In State of Haryana vs. State of Punjab, the apex court discussed the concept of federation and the federal character of India. It observed in a semi-federal system of government, which has been adopted under the Indian constitution, all the essential powers, both legislative and executive have been conferred on the central government. True federalism means the distribution of powers between a central authority and the constitution units. In this case, the supreme court also held that the decision of one government relating to governance of a state or its execution would bind the successor government when it does not involve any political philosophy. The successor government must complete the unfinished job.

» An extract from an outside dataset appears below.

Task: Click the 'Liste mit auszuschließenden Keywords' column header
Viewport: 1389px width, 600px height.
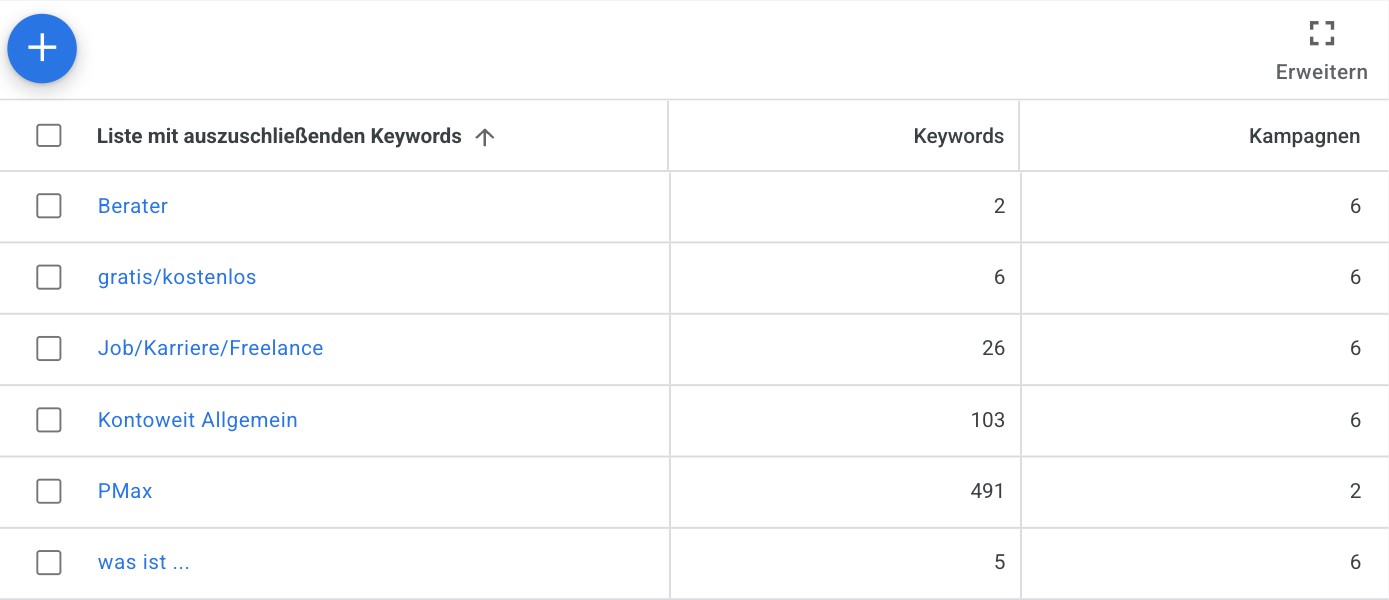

In Kuldip Nayar vs. UOI, the petitioners challenged the representation of the people (amendment) Act, 2003 by which the requirement of “domicile” in the state concerned for getting elected   to the Rajya Sabha was deleted, which according to them violated the principle of federalism, a basic feature of the constitution.

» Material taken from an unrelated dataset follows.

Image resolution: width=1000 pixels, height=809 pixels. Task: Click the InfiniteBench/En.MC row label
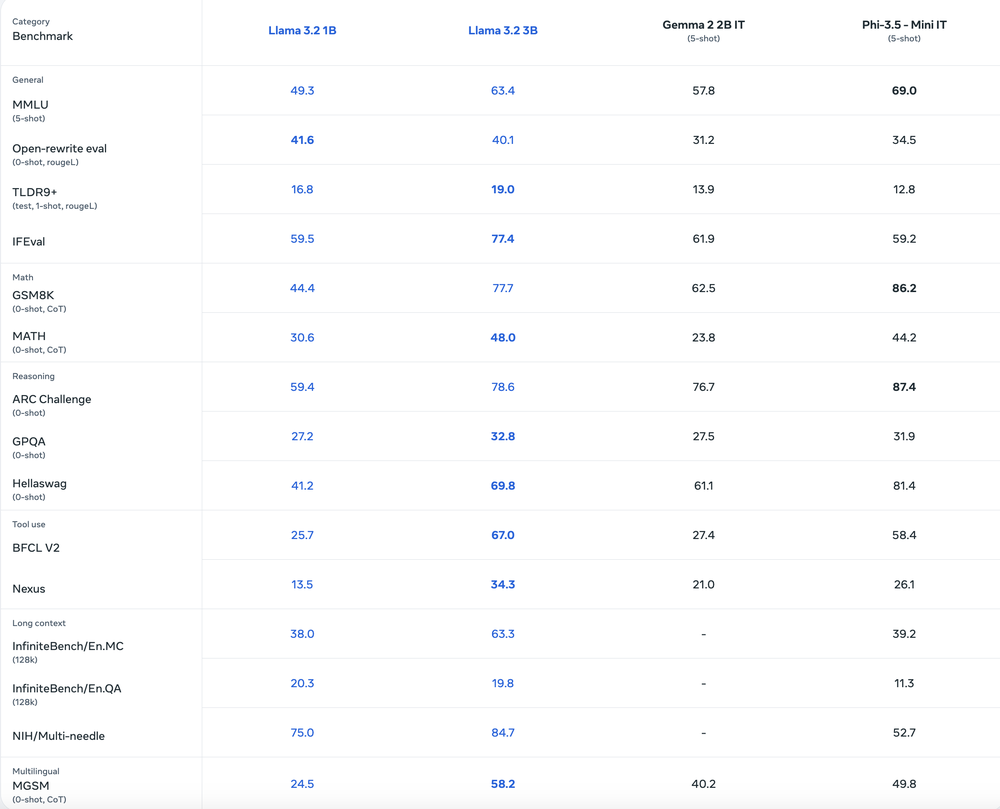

The supreme court held that it is no part of federal principle that the representatives of the sates must belong to that state.

There is no such principle discernible as an essential attribute of federalism.

The nature of federalism in the Indian Constitution is no longer res integra (matter not yet decide).

There can be no quarrel with the proposition that the Indian model is broadly based on a federal form of governance but with a tilt toward the center.

Under the Indian Constitution the power and procedure for amendments have been provided under Article 4, Schedule VI and principally under Article 368 of the Constitution. The power to initiate the amendment is vested with the union in all cases. Ratification of the states for amendments are not required. However, Article 368(2) indentifies certain types of Amendments which essentially need the ratification by at least half of the states. The Amendment that requires ratification by at least half of states are provided under Article 368 (2) (a) to (e) of the Indian Constitution. Thus it is clear that the Indian Constitution is rigid also.

In a federal system there seems to be an even more acute need for an impartial agency because the interpretation of the meaning of the constitution includes also the delicate original political agreement between territorial communities from which the whole federal system had issued.

Under Article 131 of Indian Constitution speaks about the original jurisdiction of the Supreme Court in any intra-federal dispute between the Government of India and one or more States, or between two or more state. Thus there is a judicial authority in India, which can ascertain the meaning of the nation’s supreme law, the constitution, and that in light of its findings, can determine the compatibility of any given law or official act, national or local and that has power of judicial review. And all these power has been provided to the Supreme Court under article 131, 137, 141 and 142…………………etc, Chapter IV, Part V of the Indian Constitution.

In S. R. Bommai v Union of India, several judges have characterized the Indian Federalism in different ways. SAWANT, J., has observed that

“Democracy and Federalism are essential part of our Constitution and are parts of its basic structure.”

JEEVAN REDDY, J. observed

“The fact under the scheme of our Constitution, greater power is conferred upon the Center visà-vis the State do not mean that State are mere appendages of the Centre. Within the sphere allotted to them, States are supreme. The Centre cannot tamper with their powers. More particularly, the courts should not adopt an approach, an interpretation, which has the effect of or tends to have the effect of whittling down the power reserved to the states.”

During emergency, under article 352, the centre gets more overriding powers vis-à-vis the State. It can be directions to the way they should exercise their executive power [Art. 353(a)]. During a financial emergency, the Centre can give directions to a state [art. 360(3)], and, under art. 356, the Centre can take over a State Government when it cannot be carried on in accordance with the Constitution.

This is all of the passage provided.